Issues getting second-hand Pioneer up-and-running

Recently I bought a second hand Pioneer FreedomBox. My aim is to use it as a replacement of on old Mac Mini which is in use as my music-files samba/mediaserver.

Because it’s second hand, I wanted to make a fresh install. First try was downloading the stable-version and ‘dd’ the SD-card. After starting up, waiting, but the webpage on ‘freedombox.local’ didn’t show up. Connecting a monitor, after ‘kernel starting up’ nothing happened anymore.

Second try was downloading the stable with a torrent. The torrent never finished, it kept ‘downloading’ to 99%, dropped to 98% etc.

Next try was to use the bookworm-stable version. This gave no problems, I was able to do the configuring (You are running Debian GNU/Linux 12 (bookworm) and FreedomBox version 23.18.). I connected the Freedombox to an USB SDD and tried to install Samba, without succes (… File “/usr/lib/python3/dist-packages/plinth/privileged/packages.py”, line 69, in install raise RuntimeError(RuntimeError: Apt command failed with return code: 100).

First thing to do was checking if the system was up to date. Using Cockpit, to my surprise I saw there were updates available. It surprised me because one of the first steps in configuring is updating the system, which took a lot of time. So, what’s there to update I wondered.

Updating didn’t work, it got stuck in unresolved dependencies. Next step was to use the terminal and do the apt full-upgrade … I had to ‘dd’ the SD-card again :slight_smile:

So, now I’m having a running FreedomBox, but it’s not up to date I think, and Samba isn’t running yet.

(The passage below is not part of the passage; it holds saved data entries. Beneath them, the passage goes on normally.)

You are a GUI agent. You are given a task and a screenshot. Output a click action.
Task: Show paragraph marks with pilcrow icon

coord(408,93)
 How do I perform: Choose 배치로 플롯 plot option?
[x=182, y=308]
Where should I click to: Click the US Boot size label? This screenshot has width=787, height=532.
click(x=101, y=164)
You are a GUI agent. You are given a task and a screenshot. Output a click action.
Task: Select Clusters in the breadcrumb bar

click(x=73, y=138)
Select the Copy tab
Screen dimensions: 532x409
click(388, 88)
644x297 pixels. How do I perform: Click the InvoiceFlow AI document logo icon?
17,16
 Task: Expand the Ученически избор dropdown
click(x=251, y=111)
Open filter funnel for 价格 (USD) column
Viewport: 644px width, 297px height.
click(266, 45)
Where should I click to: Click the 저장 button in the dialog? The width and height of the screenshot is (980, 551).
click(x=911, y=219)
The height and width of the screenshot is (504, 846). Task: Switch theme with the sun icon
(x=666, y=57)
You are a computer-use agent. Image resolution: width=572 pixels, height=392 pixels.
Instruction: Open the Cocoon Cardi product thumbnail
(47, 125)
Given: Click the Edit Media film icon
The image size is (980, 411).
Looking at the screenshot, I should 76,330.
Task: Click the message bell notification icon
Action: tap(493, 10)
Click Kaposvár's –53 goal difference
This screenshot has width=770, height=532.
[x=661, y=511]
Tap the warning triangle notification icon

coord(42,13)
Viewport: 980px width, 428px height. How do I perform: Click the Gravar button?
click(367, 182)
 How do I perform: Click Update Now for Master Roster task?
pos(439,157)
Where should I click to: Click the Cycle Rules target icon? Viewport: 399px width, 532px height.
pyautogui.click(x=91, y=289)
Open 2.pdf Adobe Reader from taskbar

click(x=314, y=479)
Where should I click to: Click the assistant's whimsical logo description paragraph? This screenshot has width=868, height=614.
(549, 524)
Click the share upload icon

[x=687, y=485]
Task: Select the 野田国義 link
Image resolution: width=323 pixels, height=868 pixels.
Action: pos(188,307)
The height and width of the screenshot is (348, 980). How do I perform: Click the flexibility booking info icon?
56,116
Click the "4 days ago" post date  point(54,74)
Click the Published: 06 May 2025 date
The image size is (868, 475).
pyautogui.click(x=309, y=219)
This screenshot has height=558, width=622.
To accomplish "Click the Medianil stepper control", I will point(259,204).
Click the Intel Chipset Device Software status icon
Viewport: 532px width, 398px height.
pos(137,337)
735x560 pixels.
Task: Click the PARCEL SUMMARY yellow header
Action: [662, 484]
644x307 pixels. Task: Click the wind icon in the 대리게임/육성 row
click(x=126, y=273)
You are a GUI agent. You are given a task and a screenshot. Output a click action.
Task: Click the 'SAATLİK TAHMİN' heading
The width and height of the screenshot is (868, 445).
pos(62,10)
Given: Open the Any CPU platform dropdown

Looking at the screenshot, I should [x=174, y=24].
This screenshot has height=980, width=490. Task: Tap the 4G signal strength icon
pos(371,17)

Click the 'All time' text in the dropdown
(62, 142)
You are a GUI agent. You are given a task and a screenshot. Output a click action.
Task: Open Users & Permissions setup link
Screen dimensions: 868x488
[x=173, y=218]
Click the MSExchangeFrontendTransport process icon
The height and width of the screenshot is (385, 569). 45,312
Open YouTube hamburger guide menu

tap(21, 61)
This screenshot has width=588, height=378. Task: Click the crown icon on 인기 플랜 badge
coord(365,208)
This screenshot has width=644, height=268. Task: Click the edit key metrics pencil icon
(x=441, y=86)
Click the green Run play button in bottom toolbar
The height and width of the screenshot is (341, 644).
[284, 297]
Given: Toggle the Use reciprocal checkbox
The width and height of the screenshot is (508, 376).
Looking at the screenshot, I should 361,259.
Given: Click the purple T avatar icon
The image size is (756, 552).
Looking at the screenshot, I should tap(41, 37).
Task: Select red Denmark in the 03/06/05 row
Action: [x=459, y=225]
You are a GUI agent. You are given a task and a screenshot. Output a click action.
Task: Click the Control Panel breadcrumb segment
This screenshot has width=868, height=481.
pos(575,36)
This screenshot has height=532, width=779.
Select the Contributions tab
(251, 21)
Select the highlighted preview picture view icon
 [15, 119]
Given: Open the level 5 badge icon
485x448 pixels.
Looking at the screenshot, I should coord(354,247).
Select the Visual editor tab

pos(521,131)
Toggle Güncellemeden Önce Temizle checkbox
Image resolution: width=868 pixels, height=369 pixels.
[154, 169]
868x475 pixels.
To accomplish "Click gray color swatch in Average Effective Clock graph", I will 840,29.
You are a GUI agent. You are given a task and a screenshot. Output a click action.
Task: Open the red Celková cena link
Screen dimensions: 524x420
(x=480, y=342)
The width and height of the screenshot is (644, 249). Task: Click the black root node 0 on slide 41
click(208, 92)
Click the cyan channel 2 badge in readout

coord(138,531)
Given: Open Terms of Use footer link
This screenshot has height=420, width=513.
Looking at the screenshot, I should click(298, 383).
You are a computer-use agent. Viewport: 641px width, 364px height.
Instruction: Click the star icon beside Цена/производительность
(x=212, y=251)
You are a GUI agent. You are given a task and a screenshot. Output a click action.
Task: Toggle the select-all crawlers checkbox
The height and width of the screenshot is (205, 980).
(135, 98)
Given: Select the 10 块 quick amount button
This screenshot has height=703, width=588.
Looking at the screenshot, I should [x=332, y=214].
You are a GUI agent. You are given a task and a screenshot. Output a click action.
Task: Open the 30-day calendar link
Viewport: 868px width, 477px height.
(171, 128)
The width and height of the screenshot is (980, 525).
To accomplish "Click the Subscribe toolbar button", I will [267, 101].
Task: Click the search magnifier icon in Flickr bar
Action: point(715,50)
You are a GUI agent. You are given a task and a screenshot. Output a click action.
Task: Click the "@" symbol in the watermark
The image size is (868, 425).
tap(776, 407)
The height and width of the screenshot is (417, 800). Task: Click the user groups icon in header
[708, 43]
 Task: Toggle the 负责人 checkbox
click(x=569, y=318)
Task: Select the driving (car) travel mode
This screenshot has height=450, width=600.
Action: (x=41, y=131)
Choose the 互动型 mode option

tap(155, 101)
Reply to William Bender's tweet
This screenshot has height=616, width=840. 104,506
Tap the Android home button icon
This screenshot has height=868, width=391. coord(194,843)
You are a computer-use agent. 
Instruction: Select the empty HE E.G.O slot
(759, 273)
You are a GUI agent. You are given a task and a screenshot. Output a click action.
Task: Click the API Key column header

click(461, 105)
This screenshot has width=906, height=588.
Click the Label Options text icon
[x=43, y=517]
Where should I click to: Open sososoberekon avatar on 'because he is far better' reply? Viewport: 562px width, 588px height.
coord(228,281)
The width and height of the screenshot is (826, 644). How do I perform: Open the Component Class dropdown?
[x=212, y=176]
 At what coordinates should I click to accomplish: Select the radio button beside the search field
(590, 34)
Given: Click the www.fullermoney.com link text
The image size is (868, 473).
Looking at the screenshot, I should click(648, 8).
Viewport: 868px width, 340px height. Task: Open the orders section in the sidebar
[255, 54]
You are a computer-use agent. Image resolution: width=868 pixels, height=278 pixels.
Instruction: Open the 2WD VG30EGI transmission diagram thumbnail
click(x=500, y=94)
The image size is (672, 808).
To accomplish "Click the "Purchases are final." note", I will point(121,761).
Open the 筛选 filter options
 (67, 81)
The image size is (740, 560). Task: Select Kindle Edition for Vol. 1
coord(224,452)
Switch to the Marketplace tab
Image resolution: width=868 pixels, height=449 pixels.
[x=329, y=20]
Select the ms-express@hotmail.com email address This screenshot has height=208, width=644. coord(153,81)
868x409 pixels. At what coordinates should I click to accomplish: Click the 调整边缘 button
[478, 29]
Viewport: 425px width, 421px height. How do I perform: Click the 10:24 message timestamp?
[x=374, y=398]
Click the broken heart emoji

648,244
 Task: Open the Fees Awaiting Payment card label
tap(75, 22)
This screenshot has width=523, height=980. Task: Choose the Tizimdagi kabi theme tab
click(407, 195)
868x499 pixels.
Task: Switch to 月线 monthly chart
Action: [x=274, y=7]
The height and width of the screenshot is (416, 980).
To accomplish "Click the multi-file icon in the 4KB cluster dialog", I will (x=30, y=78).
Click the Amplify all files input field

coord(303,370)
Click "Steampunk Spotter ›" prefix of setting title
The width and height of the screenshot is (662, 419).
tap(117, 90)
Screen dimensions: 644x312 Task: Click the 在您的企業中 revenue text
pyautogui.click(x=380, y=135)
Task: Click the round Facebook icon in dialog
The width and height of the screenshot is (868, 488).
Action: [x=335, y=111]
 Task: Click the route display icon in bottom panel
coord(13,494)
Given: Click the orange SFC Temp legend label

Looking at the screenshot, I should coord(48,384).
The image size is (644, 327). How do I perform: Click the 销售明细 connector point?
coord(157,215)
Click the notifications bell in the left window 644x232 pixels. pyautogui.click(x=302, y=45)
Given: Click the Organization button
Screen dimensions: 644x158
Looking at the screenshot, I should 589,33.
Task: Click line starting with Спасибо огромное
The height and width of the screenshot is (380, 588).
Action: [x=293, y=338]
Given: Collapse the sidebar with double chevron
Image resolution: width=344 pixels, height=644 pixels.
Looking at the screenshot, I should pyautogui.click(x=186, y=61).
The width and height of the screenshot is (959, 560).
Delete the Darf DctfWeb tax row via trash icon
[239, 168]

And using the software-update button on the system tab gives the following log:

Log started: 2026-06-10 21:00:53
quota not working (qgroup not set)
quota not working (qgroup not set)
(Reading database …
(Reading database … 5%
(Reading database … 10%
(Reading database … 15%
(Reading database … 20%
(Reading database … 25%
(Reading database … 30%
(Reading database … 35%
(Reading database … 40%
(Reading database … 45%
(Reading database … 50%
(Reading database … 55%
(Reading database … 60%
(Reading database … 65%
(Reading database … 70%
(Reading database … 75%
(Reading database … 80%
(Reading database … 85%
(Reading database … 90%
(Reading database … 95%
(Reading database … 100%
(Reading database … 58830 files and directories currently installed.)
Removing libfuse2:armhf (2.9.9-6+b1) …
Processing triggers for libc-bin (2.36-9+deb12u3) …
quota not working (qgroup not set)
Illegal snapshot.
quota not working (qgroup not set)
Log ended: 2026-06-10 21:01:15

I have not tried the Debian 13 installer on a Pioneer, there could be an issue on it. However, with the Pioneer and other SBCs, I often had the situation that, after the “kernel starting up” message, nothing shows up on the display anymore, while the SBC is working fine.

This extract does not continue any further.